Required work ▸ Only an exact reprint of all the data is acceptable.

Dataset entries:
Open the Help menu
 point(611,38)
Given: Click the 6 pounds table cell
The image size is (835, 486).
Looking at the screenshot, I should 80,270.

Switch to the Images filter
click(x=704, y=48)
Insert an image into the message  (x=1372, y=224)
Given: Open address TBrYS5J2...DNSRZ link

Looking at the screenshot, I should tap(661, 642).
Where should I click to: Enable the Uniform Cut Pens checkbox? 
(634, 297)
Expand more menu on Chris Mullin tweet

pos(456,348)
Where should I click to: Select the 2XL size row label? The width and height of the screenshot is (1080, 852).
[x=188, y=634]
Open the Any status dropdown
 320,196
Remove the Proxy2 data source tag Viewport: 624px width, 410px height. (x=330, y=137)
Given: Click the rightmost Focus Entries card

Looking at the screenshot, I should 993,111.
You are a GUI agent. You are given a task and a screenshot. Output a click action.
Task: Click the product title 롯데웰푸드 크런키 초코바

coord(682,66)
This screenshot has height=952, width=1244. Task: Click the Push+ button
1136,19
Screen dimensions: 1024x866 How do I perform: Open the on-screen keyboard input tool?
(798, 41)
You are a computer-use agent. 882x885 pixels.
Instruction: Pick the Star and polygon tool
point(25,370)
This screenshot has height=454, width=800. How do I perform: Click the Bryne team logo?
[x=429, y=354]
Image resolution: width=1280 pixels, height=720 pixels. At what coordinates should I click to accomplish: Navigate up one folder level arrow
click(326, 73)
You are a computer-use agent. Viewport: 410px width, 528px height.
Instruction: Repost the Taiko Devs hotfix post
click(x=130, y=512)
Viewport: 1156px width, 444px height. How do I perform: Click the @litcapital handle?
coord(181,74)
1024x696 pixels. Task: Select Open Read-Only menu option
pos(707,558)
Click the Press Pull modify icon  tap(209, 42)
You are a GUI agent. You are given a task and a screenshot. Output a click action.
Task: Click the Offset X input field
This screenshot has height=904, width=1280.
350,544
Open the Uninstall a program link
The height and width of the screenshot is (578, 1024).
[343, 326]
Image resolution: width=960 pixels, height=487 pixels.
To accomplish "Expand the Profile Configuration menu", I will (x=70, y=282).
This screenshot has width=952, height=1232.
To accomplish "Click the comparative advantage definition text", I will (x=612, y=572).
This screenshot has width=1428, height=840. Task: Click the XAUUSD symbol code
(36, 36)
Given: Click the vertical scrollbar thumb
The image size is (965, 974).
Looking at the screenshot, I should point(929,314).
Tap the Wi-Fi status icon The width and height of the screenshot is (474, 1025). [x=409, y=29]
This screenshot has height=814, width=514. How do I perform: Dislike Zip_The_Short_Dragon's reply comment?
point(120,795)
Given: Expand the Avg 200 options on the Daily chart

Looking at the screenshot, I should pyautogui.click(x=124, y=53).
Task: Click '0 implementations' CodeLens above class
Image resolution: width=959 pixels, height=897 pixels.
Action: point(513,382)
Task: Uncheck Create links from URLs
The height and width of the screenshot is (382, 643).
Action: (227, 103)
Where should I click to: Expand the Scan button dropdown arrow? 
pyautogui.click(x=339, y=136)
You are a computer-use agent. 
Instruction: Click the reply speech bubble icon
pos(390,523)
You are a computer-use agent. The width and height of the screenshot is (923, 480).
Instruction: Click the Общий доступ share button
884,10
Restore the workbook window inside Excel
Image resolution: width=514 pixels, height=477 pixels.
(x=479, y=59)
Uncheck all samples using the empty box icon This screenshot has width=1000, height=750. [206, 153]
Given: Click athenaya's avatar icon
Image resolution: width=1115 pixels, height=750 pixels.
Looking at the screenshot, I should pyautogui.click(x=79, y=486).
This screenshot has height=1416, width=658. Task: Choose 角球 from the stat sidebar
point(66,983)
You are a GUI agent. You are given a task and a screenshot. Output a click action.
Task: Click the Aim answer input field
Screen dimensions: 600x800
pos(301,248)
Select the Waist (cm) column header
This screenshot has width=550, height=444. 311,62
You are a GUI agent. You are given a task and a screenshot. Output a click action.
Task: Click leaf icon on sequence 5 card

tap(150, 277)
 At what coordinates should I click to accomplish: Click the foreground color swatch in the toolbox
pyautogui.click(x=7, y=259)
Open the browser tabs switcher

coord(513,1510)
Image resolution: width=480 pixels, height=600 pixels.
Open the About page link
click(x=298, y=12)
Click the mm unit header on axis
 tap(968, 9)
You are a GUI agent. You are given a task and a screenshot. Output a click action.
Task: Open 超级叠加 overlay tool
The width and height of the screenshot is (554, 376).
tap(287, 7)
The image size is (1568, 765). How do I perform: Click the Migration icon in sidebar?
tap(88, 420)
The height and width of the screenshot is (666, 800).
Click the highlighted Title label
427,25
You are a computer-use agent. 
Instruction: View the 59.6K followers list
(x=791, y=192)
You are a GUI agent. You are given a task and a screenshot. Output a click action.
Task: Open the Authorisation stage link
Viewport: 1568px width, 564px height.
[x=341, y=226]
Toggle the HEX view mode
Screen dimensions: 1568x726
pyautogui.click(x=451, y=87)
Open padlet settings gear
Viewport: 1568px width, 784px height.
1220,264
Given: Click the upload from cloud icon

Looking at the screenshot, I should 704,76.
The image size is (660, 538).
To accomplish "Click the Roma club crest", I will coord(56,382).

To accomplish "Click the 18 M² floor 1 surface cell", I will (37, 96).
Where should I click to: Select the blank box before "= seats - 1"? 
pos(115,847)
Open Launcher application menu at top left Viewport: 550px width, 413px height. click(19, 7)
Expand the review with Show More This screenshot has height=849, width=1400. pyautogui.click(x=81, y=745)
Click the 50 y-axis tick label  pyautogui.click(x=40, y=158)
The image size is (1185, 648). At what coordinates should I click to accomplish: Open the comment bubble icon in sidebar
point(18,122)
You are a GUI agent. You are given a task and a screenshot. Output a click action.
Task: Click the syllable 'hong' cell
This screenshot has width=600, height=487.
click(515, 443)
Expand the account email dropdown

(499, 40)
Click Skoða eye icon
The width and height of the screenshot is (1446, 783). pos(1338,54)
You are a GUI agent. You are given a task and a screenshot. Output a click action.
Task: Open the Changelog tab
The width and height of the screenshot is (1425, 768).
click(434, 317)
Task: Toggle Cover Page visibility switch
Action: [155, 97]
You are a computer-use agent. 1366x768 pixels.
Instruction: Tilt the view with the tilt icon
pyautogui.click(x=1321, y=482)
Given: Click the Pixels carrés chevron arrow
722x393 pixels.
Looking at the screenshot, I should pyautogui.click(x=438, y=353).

Output below ▸
Open the Help menu
 point(611,38)
Given: Click the 6 pounds table cell
The image size is (835, 486).
Looking at the screenshot, I should 80,270.

Switch to the Images filter
click(x=704, y=48)
Insert an image into the message  (x=1372, y=224)
Given: Open address TBrYS5J2...DNSRZ link

Looking at the screenshot, I should tap(661, 642).
Where should I click to: Enable the Uniform Cut Pens checkbox? 
(634, 297)
Expand more menu on Chris Mullin tweet

pos(456,348)
Where should I click to: Select the 2XL size row label? The width and height of the screenshot is (1080, 852).
[x=188, y=634]
Open the Any status dropdown
 320,196
Remove the Proxy2 data source tag Viewport: 624px width, 410px height. (x=330, y=137)
Given: Click the rightmost Focus Entries card

Looking at the screenshot, I should 993,111.
You are a GUI agent. You are given a task and a screenshot. Output a click action.
Task: Click the product title 롯데웰푸드 크런키 초코바

coord(682,66)
This screenshot has height=952, width=1244. Task: Click the Push+ button
1136,19
Screen dimensions: 1024x866 How do I perform: Open the on-screen keyboard input tool?
(798, 41)
You are a computer-use agent. 882x885 pixels.
Instruction: Pick the Star and polygon tool
point(25,370)
This screenshot has height=454, width=800. How do I perform: Click the Bryne team logo?
[x=429, y=354]
Image resolution: width=1280 pixels, height=720 pixels. At what coordinates should I click to accomplish: Navigate up one folder level arrow
click(326, 73)
You are a computer-use agent. Viewport: 410px width, 528px height.
Instruction: Repost the Taiko Devs hotfix post
click(x=130, y=512)
Viewport: 1156px width, 444px height. How do I perform: Click the @litcapital handle?
coord(181,74)
1024x696 pixels. Task: Select Open Read-Only menu option
pos(707,558)
Click the Press Pull modify icon  tap(209, 42)
You are a GUI agent. You are given a task and a screenshot. Output a click action.
Task: Click the Offset X input field
This screenshot has height=904, width=1280.
350,544
Open the Uninstall a program link
The height and width of the screenshot is (578, 1024).
[343, 326]
Image resolution: width=960 pixels, height=487 pixels.
To accomplish "Expand the Profile Configuration menu", I will (x=70, y=282).
This screenshot has width=952, height=1232.
To accomplish "Click the comparative advantage definition text", I will (x=612, y=572).
This screenshot has width=1428, height=840. Task: Click the XAUUSD symbol code
(36, 36)
Given: Click the vertical scrollbar thumb
The image size is (965, 974).
Looking at the screenshot, I should point(929,314).
Tap the Wi-Fi status icon The width and height of the screenshot is (474, 1025). [x=409, y=29]
This screenshot has height=814, width=514. How do I perform: Dislike Zip_The_Short_Dragon's reply comment?
point(120,795)
Given: Expand the Avg 200 options on the Daily chart

Looking at the screenshot, I should pyautogui.click(x=124, y=53).
Task: Click '0 implementations' CodeLens above class
Image resolution: width=959 pixels, height=897 pixels.
Action: point(513,382)
Task: Uncheck Create links from URLs
The height and width of the screenshot is (382, 643).
Action: (227, 103)
Where should I click to: Expand the Scan button dropdown arrow? 
pyautogui.click(x=339, y=136)
You are a computer-use agent. 
Instruction: Click the reply speech bubble icon
pos(390,523)
You are a computer-use agent. The width and height of the screenshot is (923, 480).
Instruction: Click the Общий доступ share button
884,10
Restore the workbook window inside Excel
Image resolution: width=514 pixels, height=477 pixels.
(x=479, y=59)
Uncheck all samples using the empty box icon This screenshot has width=1000, height=750. [206, 153]
Given: Click athenaya's avatar icon
Image resolution: width=1115 pixels, height=750 pixels.
Looking at the screenshot, I should pyautogui.click(x=79, y=486).
This screenshot has height=1416, width=658. Task: Choose 角球 from the stat sidebar
point(66,983)
You are a GUI agent. You are given a task and a screenshot. Output a click action.
Task: Click the Aim answer input field
Screen dimensions: 600x800
pos(301,248)
Select the Waist (cm) column header
This screenshot has width=550, height=444. 311,62
You are a GUI agent. You are given a task and a screenshot. Output a click action.
Task: Click leaf icon on sequence 5 card

tap(150, 277)
 At what coordinates should I click to accomplish: Click the foreground color swatch in the toolbox
pyautogui.click(x=7, y=259)
Open the browser tabs switcher

coord(513,1510)
Image resolution: width=480 pixels, height=600 pixels.
Open the About page link
click(x=298, y=12)
Click the mm unit header on axis
 tap(968, 9)
You are a GUI agent. You are given a task and a screenshot. Output a click action.
Task: Open 超级叠加 overlay tool
The width and height of the screenshot is (554, 376).
tap(287, 7)
The image size is (1568, 765). How do I perform: Click the Migration icon in sidebar?
tap(88, 420)
The height and width of the screenshot is (666, 800).
Click the highlighted Title label
427,25
You are a computer-use agent. 
Instruction: View the 59.6K followers list
(x=791, y=192)
You are a GUI agent. You are given a task and a screenshot. Output a click action.
Task: Open the Authorisation stage link
Viewport: 1568px width, 564px height.
[x=341, y=226]
Toggle the HEX view mode
Screen dimensions: 1568x726
pyautogui.click(x=451, y=87)
Open padlet settings gear
Viewport: 1568px width, 784px height.
1220,264
Given: Click the upload from cloud icon

Looking at the screenshot, I should 704,76.
The image size is (660, 538).
To accomplish "Click the Roma club crest", I will coord(56,382).

To accomplish "Click the 18 M² floor 1 surface cell", I will (37, 96).
Where should I click to: Select the blank box before "= seats - 1"? 
pos(115,847)
Open Launcher application menu at top left Viewport: 550px width, 413px height. click(19, 7)
Expand the review with Show More This screenshot has height=849, width=1400. pyautogui.click(x=81, y=745)
Click the 50 y-axis tick label  pyautogui.click(x=40, y=158)
The image size is (1185, 648). At what coordinates should I click to accomplish: Open the comment bubble icon in sidebar
point(18,122)
You are a GUI agent. You are given a task and a screenshot. Output a click action.
Task: Click the syllable 'hong' cell
This screenshot has width=600, height=487.
click(515, 443)
Expand the account email dropdown

(499, 40)
Click Skoða eye icon
The width and height of the screenshot is (1446, 783). pos(1338,54)
You are a GUI agent. You are given a task and a screenshot. Output a click action.
Task: Open the Changelog tab
The width and height of the screenshot is (1425, 768).
click(434, 317)
Task: Toggle Cover Page visibility switch
Action: [155, 97]
You are a computer-use agent. 1366x768 pixels.
Instruction: Tilt the view with the tilt icon
pyautogui.click(x=1321, y=482)
Given: Click the Pixels carrés chevron arrow
722x393 pixels.
Looking at the screenshot, I should pyautogui.click(x=438, y=353).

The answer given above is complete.